--- Start of Input material ---
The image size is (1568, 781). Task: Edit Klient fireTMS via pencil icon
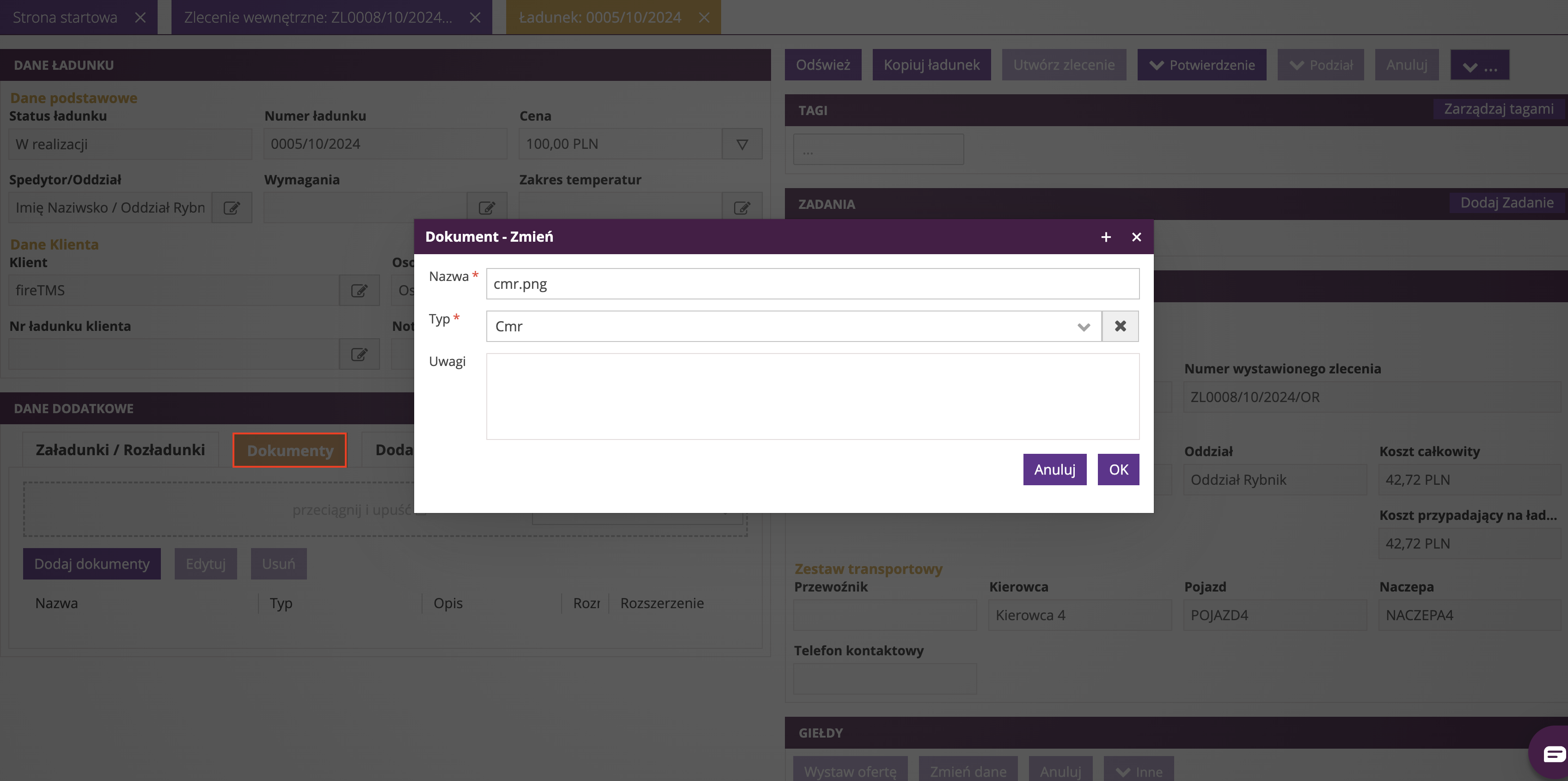coord(359,290)
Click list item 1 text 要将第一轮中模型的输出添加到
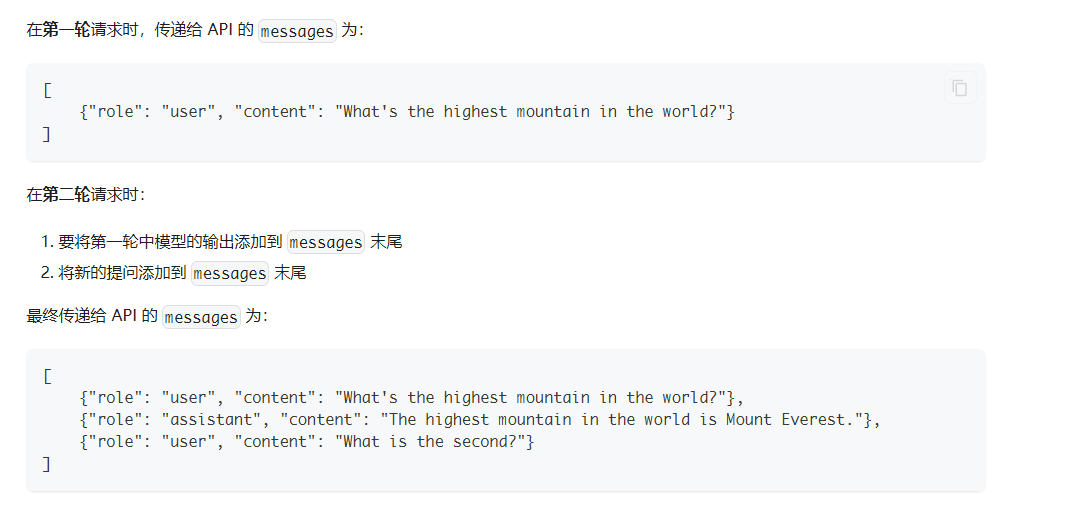 pos(170,242)
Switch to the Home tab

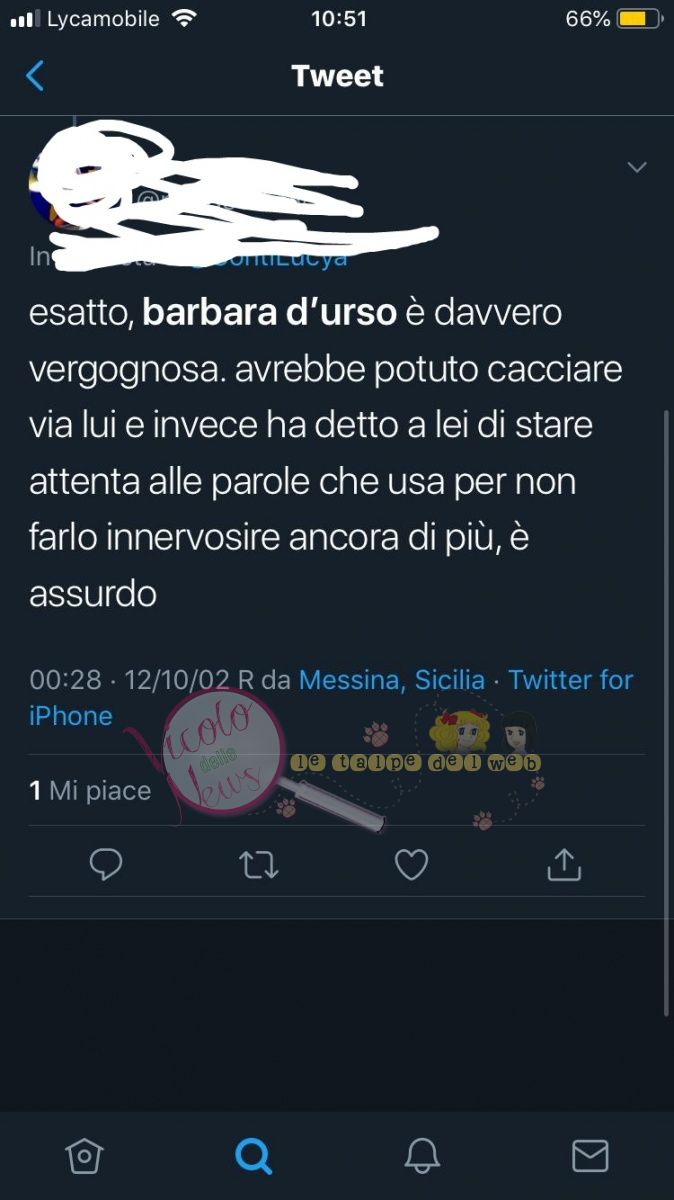(x=84, y=1156)
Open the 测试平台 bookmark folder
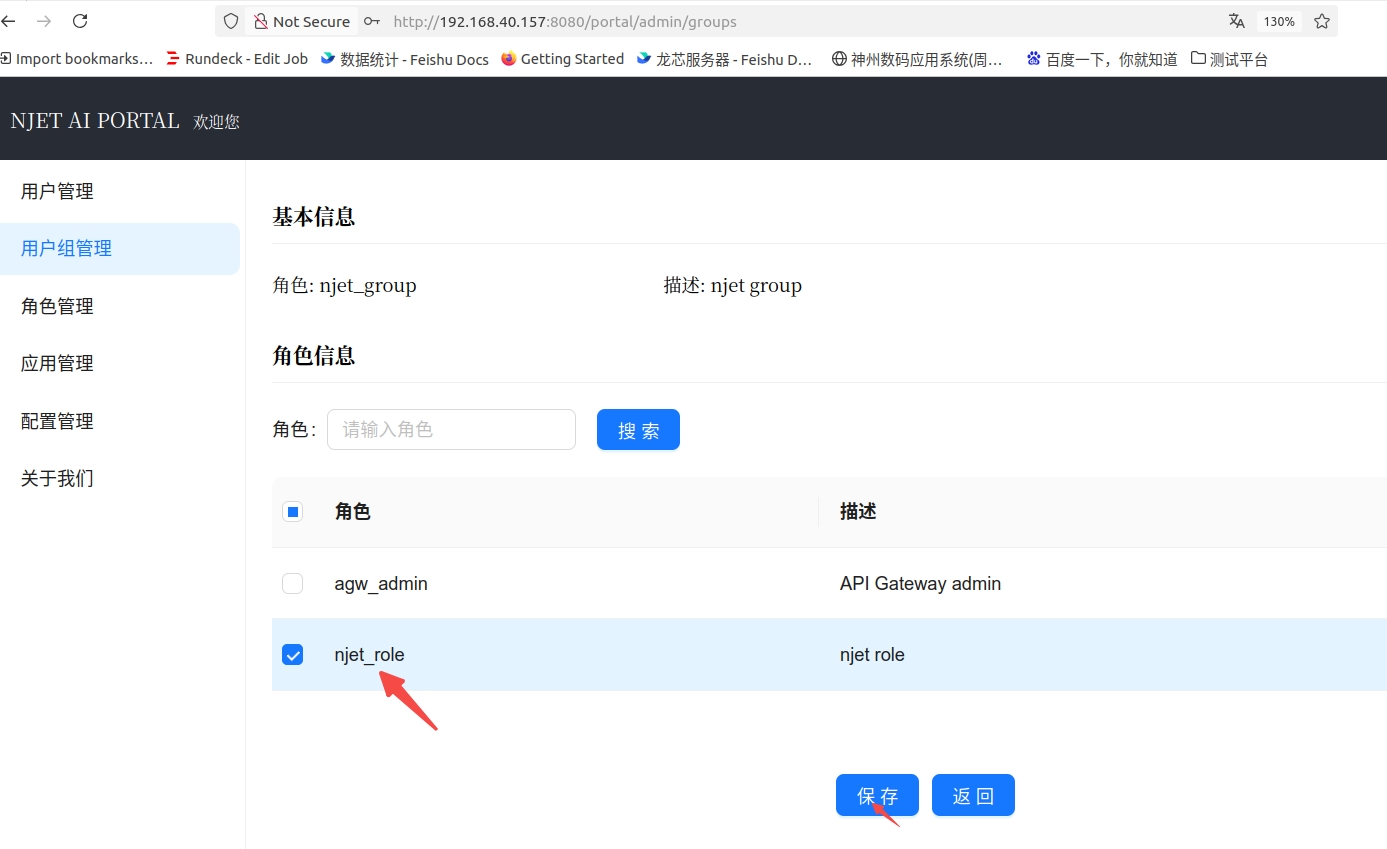Viewport: 1387px width, 849px height. click(1229, 59)
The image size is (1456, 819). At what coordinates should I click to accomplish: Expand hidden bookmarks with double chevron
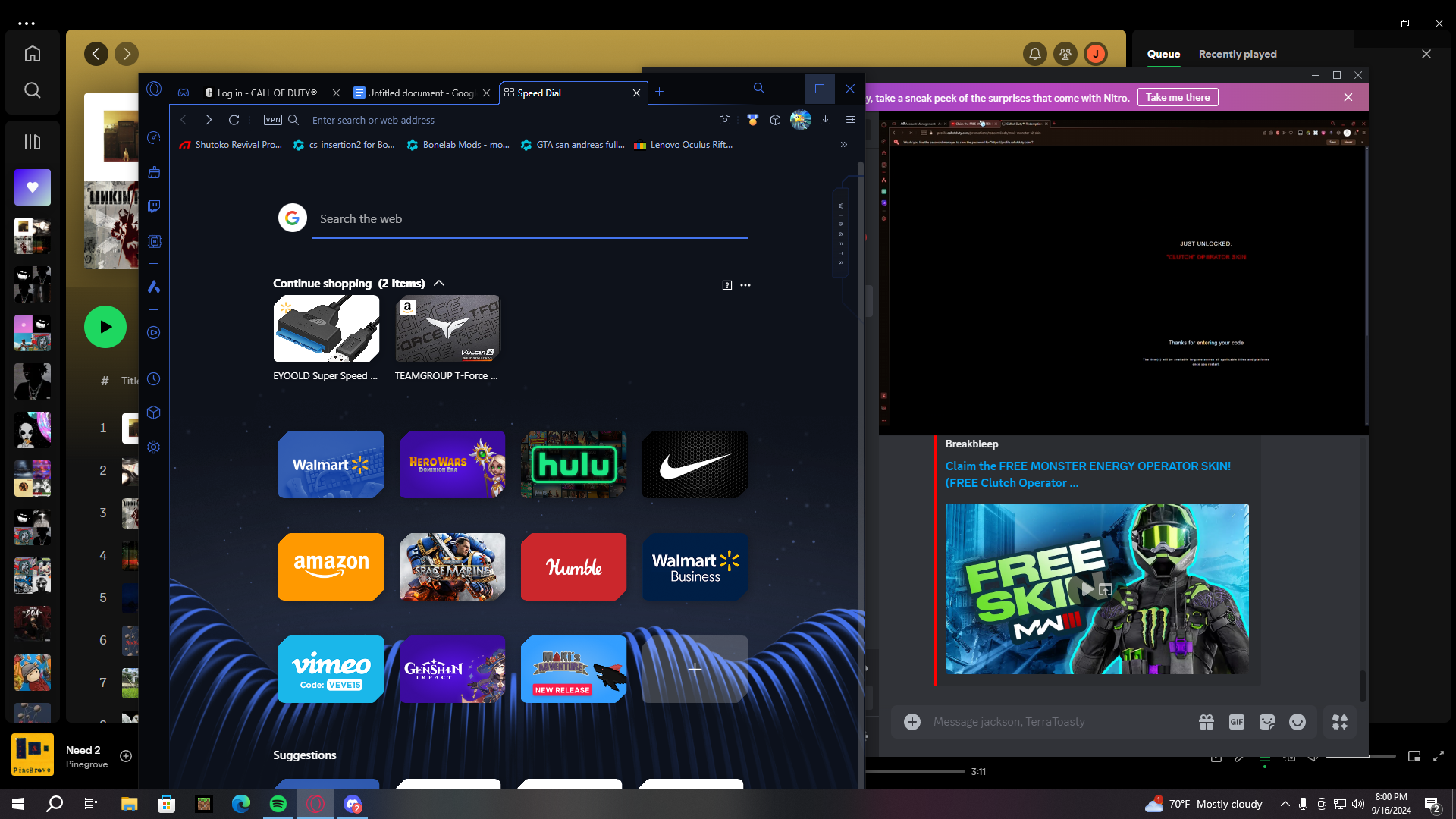coord(843,145)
--- End of Input material ---
§ Aim: Render every line of the material above as a JSON list of strings, one string per line, omitting blank lines and leaving out the pictures.

§ Expected answer:
[
  "The image size is (1568, 781). Task: Edit Klient fireTMS via pencil icon",
  "coord(359,290)",
  "Click list item 1 text 要将第一轮中模型的输出添加到",
  " pos(170,242)",
  "Switch to the Home tab",
  "(x=84, y=1156)",
  "Open the 测试平台 bookmark folder",
  "Viewport: 1387px width, 849px height. click(1229, 59)",
  "The image size is (1456, 819). At what coordinates should I click to accomplish: Expand hidden bookmarks with double chevron",
  "coord(843,145)"
]